A U.S. State Department official, who spoke only on condition of anonymity, said one American man was among those wounded. Turkey's minister for family and social policies, Fatma Betul Sayan Kaya, said citizens of Saudi Arabia, Morocco, Lebanon and Libya were among those injured.
NTV news reported that the assailant was wearing a Santa Claus outfit when he entered the nightclub on the shore of Bosporus straight, on the European side of the city – a claim Prime Miniser Binali Yidirim denied.
Sickening video from the scene shows what appeared to be a man dressed in black and carrying a backpack as he shoots down a police officer outside the nightclub. Footage taken by a different camera inside Reina shows a figure wearing different clothes and what could be a Santa Claus hat.
Yildirim said the attacker left a gun at the club and escaped by "taking advantage of the chaos" that ensued. Some customers reportedly jumped into the waters of the Bosporus to escape the attack.
Mehmet Dag, 22, said he was passing by the club when he saw a man shoot at a police officer and a bystander. He said the attacker then targeted security guards, gunning them down and entering the club.
"Once he went in, we don't know what happened. There were gun sounds, and after two minutes the sound of an explosion," Dag said.
Turkish media said the local victims included a 22-year-old police officer and a 47-year-old travel agent, both of whom were shot outside the club.
One was given a funeral Sunday in Istanbul, where his two sons joined the mourners gathered around the flag-draped casket, the private Dogan news agency reported.
Ayhan Arik, a tourism company employee who had taken foreign guests to the nightclub, was shot in the head, the news agency said.

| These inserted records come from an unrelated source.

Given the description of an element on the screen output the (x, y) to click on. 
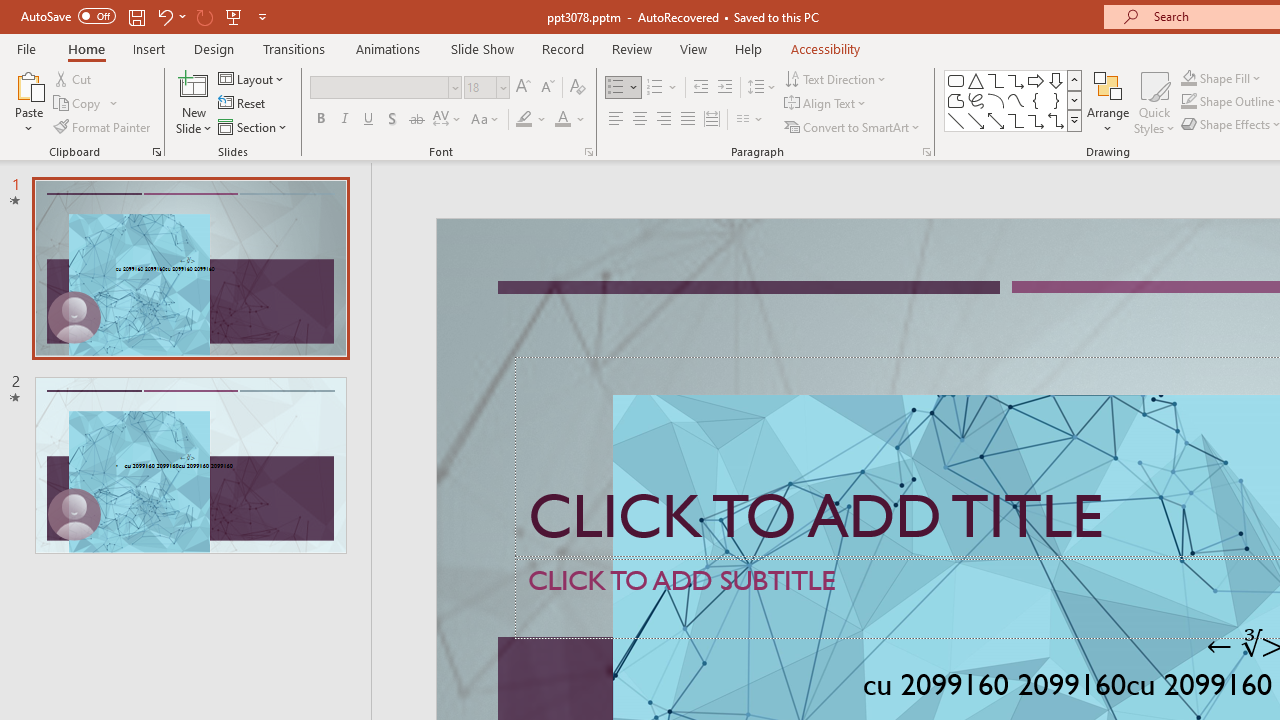
Line Spacing (762, 87)
Freeform: Shape (955, 100)
Align Left (616, 119)
Arrow: Down (1055, 80)
Numbering (654, 87)
Cut (73, 78)
Align Right (663, 119)
Convert to SmartArt (853, 126)
Curve (1016, 100)
Distributed (712, 119)
Copy (78, 103)
Italic (344, 119)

On Sunday, heavily armed police blocked the snowy street in front of the nightclub. The entrance was covered with blue plastic sheeting below a Turkish flag. Police also patrolled the Asian side of the Bosporus on the other side of the club.
Crime scene investigators were seen inside the nightclub searching through mingled piles of chairs, tables and pieces of clothing left behind during the panic among the guests.

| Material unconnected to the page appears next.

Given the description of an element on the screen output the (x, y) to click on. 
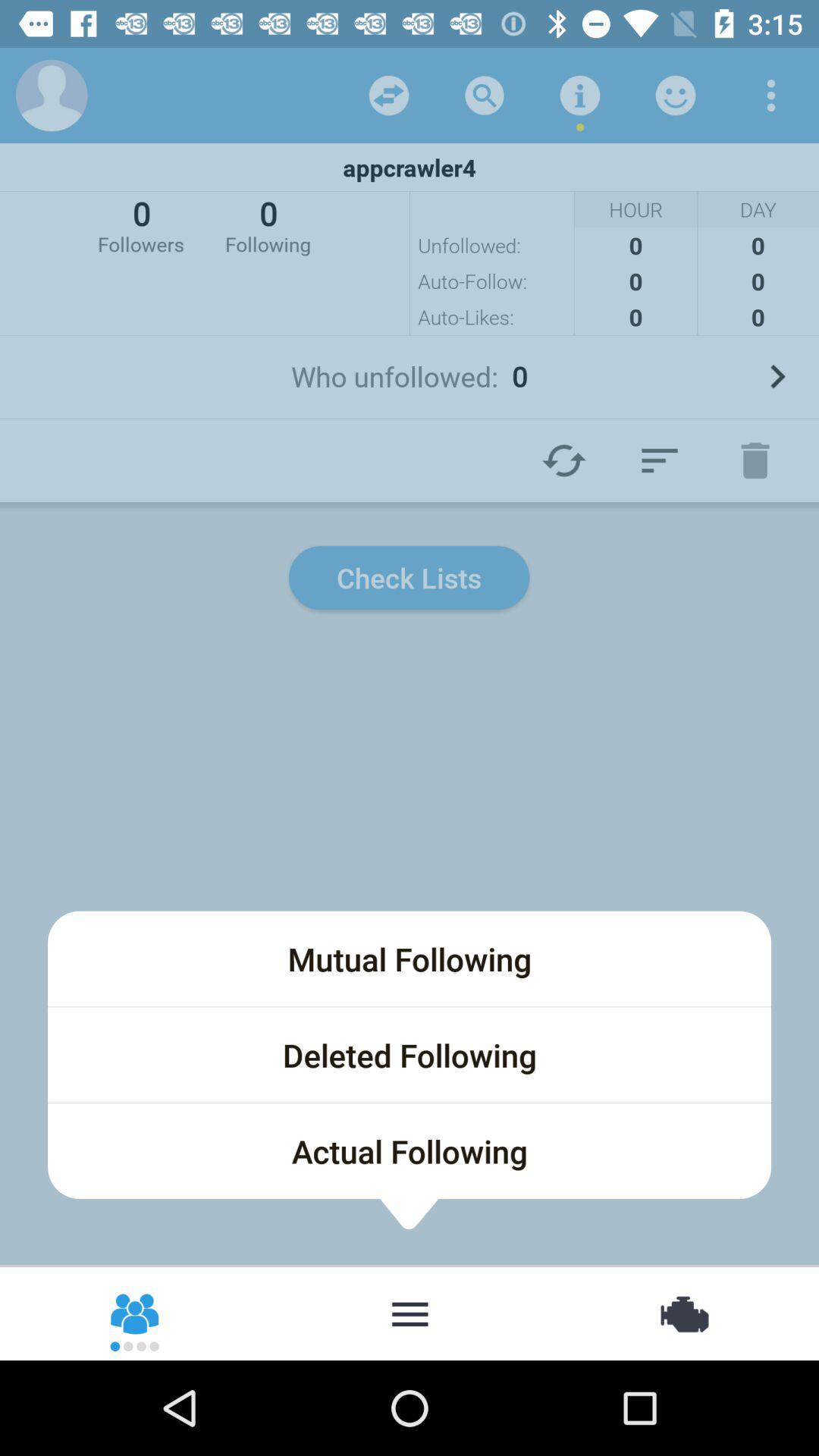
delete the follower (755, 460)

There were emotional scenes in front of a city morgue where the dead were taken for identification. Some relatives cried out and fell to the ground as they apparently learned the fate of their loved ones.

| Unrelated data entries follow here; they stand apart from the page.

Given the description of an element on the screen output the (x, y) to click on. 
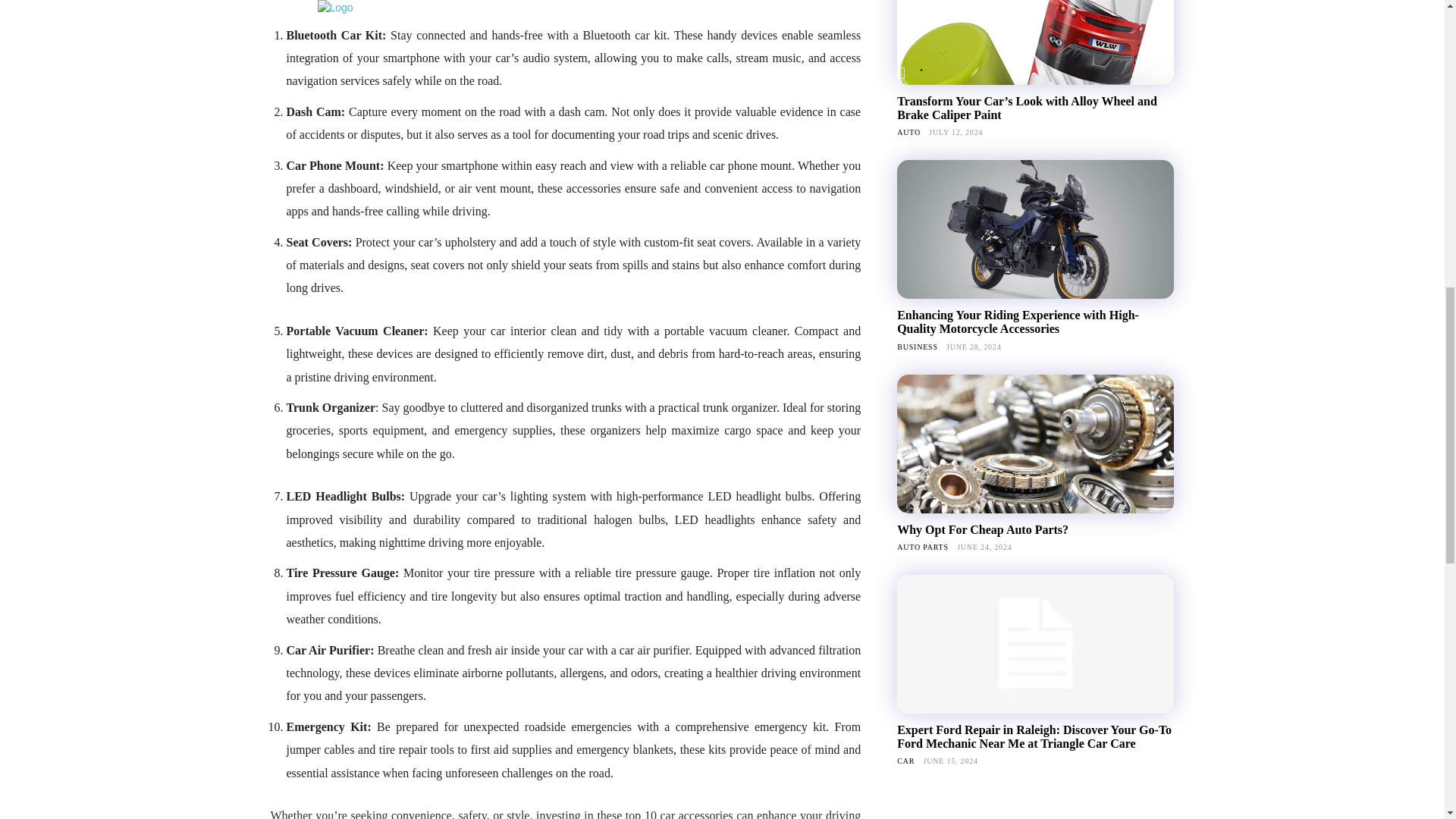
Why Opt For Cheap Auto Parts? (982, 529)
AUTO PARTS (922, 546)
Why Opt For Cheap Auto Parts? (982, 529)
CAR (905, 760)
BUSINESS (916, 346)
Why Opt For Cheap Auto Parts? (1034, 443)
AUTO (908, 131)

The Islamic State group claims to have cells in the country. Analysts think it was behind suicide bombings last January and March that targeted tourists on Istanbul's iconic Istiklal Street as well as the attack at Ataturk Airport in June, which killed 45 people.
In December, ISIS released a video purportedly showing the killing of two Turkish soldiers and urged its supporters to "conquer" Istanbul. Turkey's jets regularly bomb the group in the northern Syrian town of Al-Bab. Turkish authorities have not confirmed the authenticity of the video.
The nightclub attack drew quick condemnation from the West and Russia.
Russian President Vladimir Putin sent a telegram to Turkey's leader, saying that "it is hard to imagine a more cynical crime than killing innocent people during New Year celebrations."
"However, terrorists don't share moral values. Our common duty is to combat terrorists' aggression," Putin said.
The White House condemned what it called a "horrific terrorist attack" and offered U.S. help to Turkey. The U.N. Security Council condemned the "heinous and barbaric" assault in the "strongest terms."
The Associated Press contributed to this report.